Les peuples bantous du Sud... Épisode 2
Maîtres du fer et de la poussière

Préparé par : Dr Alia Amer
Une démographe spécialisée dans les études de genre
Représentant des pays d'Afrique du Nord auprès de l'Union africaine pour les études démographiques
qualités
Les caractéristiques prédominantes des peuples bantous du sud sont négroïdes, avec des variations locales dans la mesure où la lignée a absorbé des éléments caucasiens (hamitiques), en particulier au Moyen-Orient ; des éléments du peuple Huntu à l'ouest, et la taille, cependant, est moyenne ou légèrement supérieure à la moyenne (168 cm), et peut-être était-elle sensiblement plus grande à l'est.
La couleur varie du noir, comme au Swaziland, au brun clair chez les Herero. Les cheveux sont toujours frisés, peu fournis sur le corps et le visage, et n'apparaissent sur le visage qu'à partir du troisième trimestre de vie.

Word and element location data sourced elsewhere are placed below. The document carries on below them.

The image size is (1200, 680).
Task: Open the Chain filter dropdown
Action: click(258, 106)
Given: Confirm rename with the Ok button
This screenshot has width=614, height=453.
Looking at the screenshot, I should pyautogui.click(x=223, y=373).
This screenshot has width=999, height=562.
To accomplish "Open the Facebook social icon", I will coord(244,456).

L'influence caucasienne est manifeste dans les proportions modérées du nez, la mâchoire légèrement proéminente et les lèvres, et est généralement associée à une taille plus élevée. On observe également ce phénomène chez les Zoulous et les Tsengas. Inversement, certains traits des Bushmen ont pu apparaître dans la branche occidentale, notamment une tête généralement allongée, caractéristique commune aux deux branches.
La propagation de la circoncision
L'excision est courante dans les régions orientales, bien que certaines tribus l'aient abandonnée. On pense également qu'elle persiste chez certaines populations, même si cette pratique est peu connue. Dans de nombreuses tribus, il est d'usage de tailler les incisives pour leur donner une forme pointue, de les extraire et de pratiquer des cicatrices et des marques sur le visage, aussi bien dans les régions orientales que occidentales.

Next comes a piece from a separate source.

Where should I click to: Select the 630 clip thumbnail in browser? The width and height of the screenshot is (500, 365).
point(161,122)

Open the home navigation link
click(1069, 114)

Certains clans zoulous ont également la coutume de s'amputer le bout des doigts, une coutume qui leur aurait été transmise par les Bushmen ou les Hottentots.
D'un point de vue social, ce groupe bantou se compose de plusieurs tribus, chacune avec son propre chef et un territoire à défendre. Si le groupe s'affaiblit et se fragmente, l'intégration se perd. Chaque élément s'intègre à la tribu à laquelle les circonstances le conduisent. La formation d'une tribu repose non pas sur la parenté et la lignée, mais sur le regroupement et l'organisation.
Ainsi, les circonstances de la formation de chaque tribu diffèrent. De ce fait, nombre d'entre elles étaient relativement petites, comptant entre mille et deux mille personnes, mais le phénomène d'expansion et de regroupement de tribus dispersées a abouti à la formation d'un grand nombre de tribus importantes que l'on peut qualifier de peuples, comme les Sotho, les Swazi et les Bamanguato.